> [DATA SECTION]:
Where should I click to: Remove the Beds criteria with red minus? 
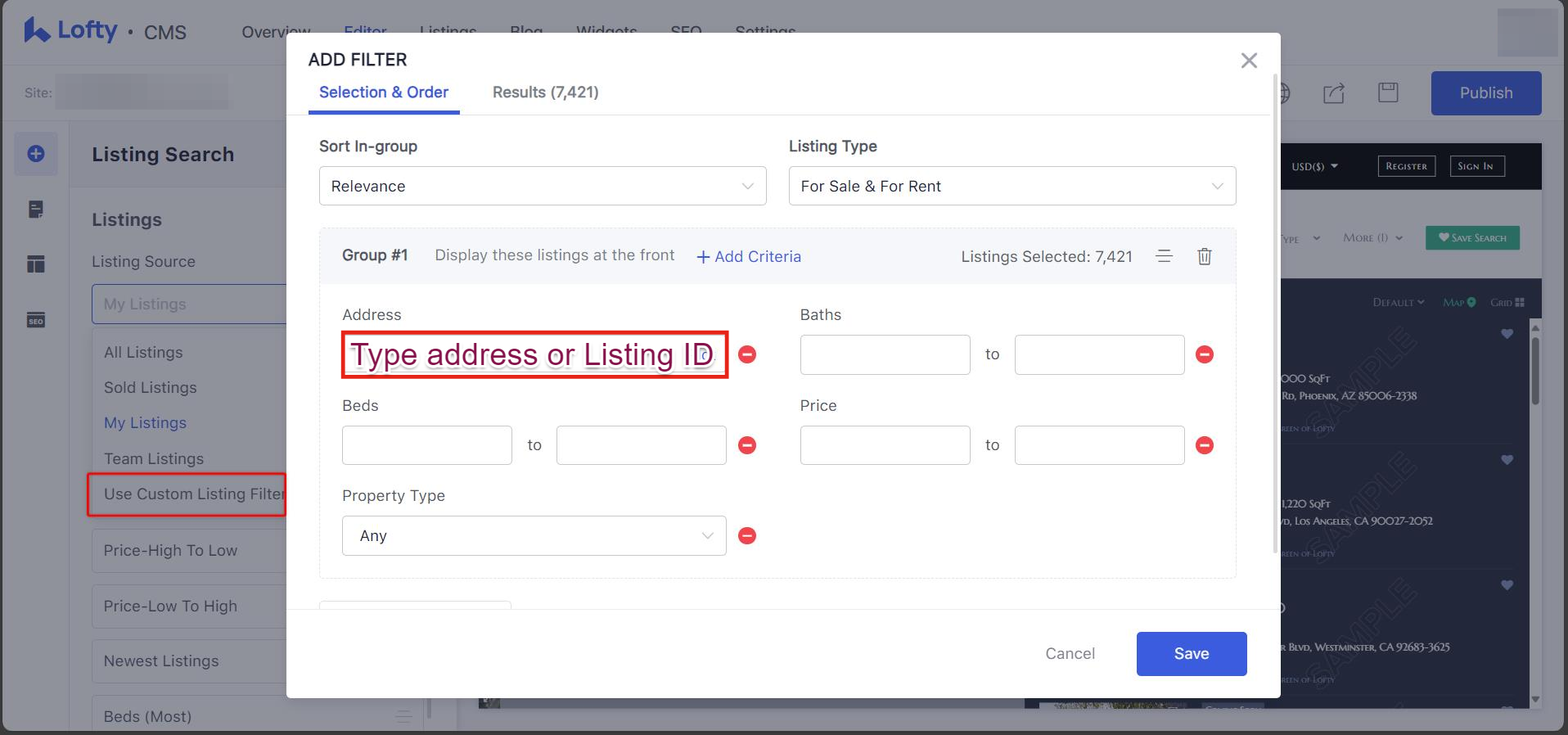pyautogui.click(x=747, y=445)
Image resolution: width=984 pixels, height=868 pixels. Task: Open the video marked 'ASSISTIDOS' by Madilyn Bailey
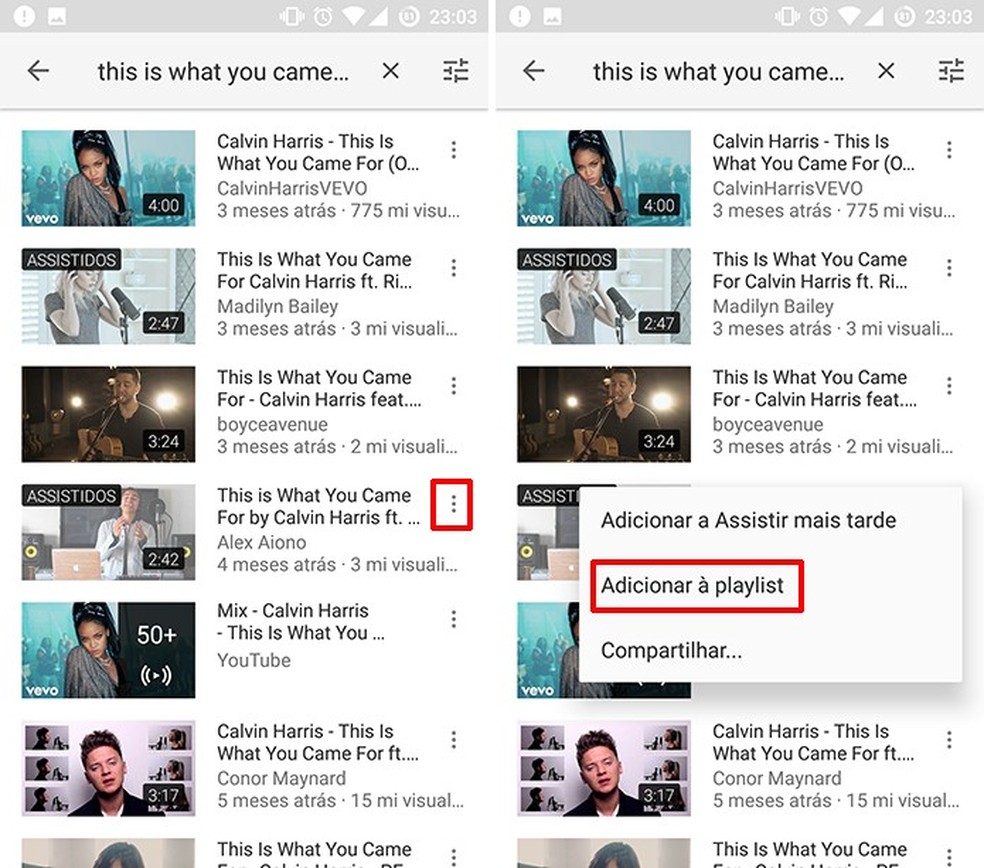[x=107, y=295]
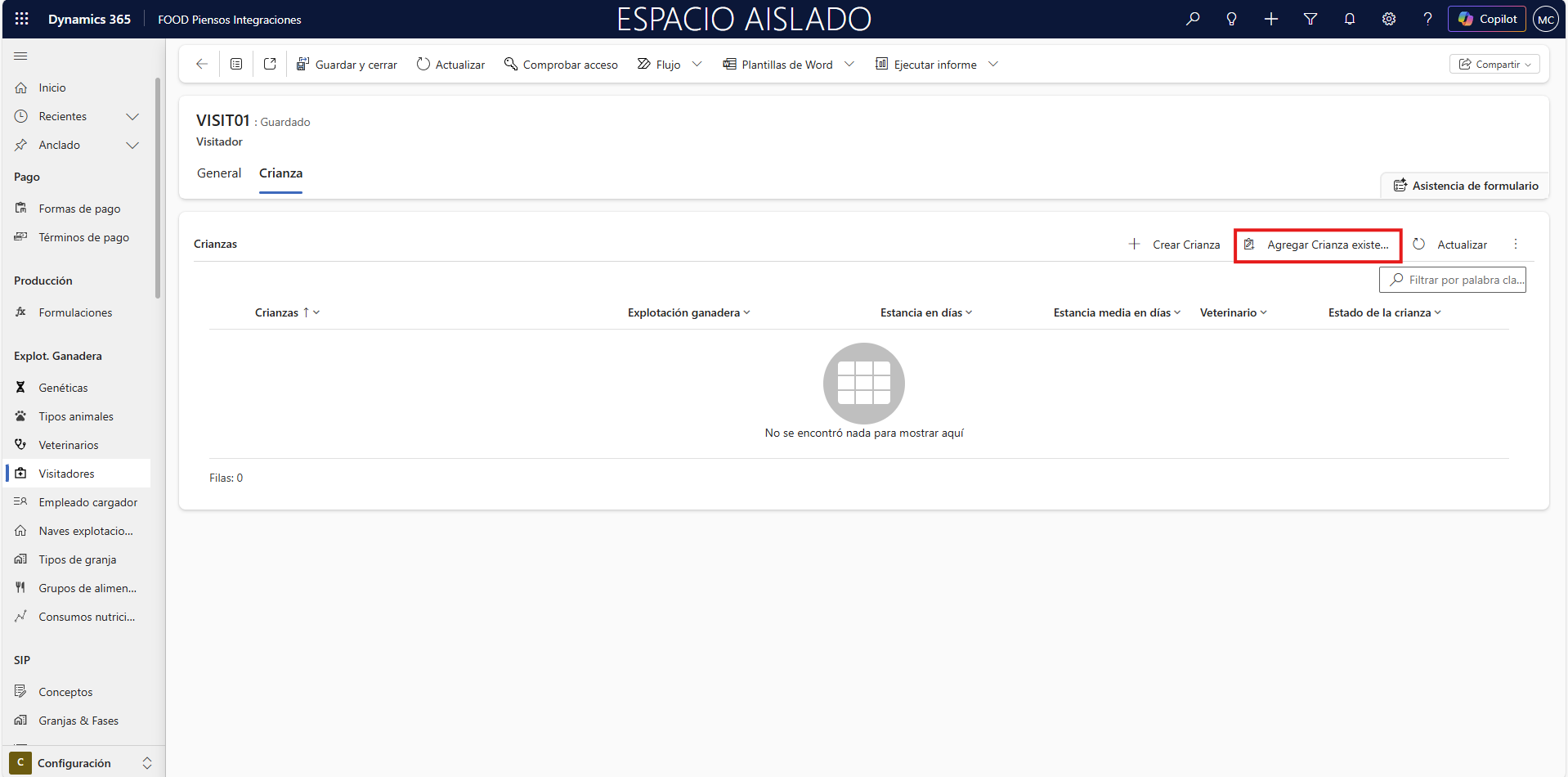Open Veterinarios in the sidebar

(69, 445)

> [WHAT YOU NEED TO DO]: Would you please print the entries once more, word for word, minus the pictures?

> [EXERCISE OUTPUT]:
Where should I click to: Remove the Beds criteria with red minus? 
pyautogui.click(x=747, y=445)
Image resolution: width=984 pixels, height=868 pixels. Task: Open the video marked 'ASSISTIDOS' by Madilyn Bailey
[x=107, y=295]
Open Veterinarios in the sidebar

(69, 445)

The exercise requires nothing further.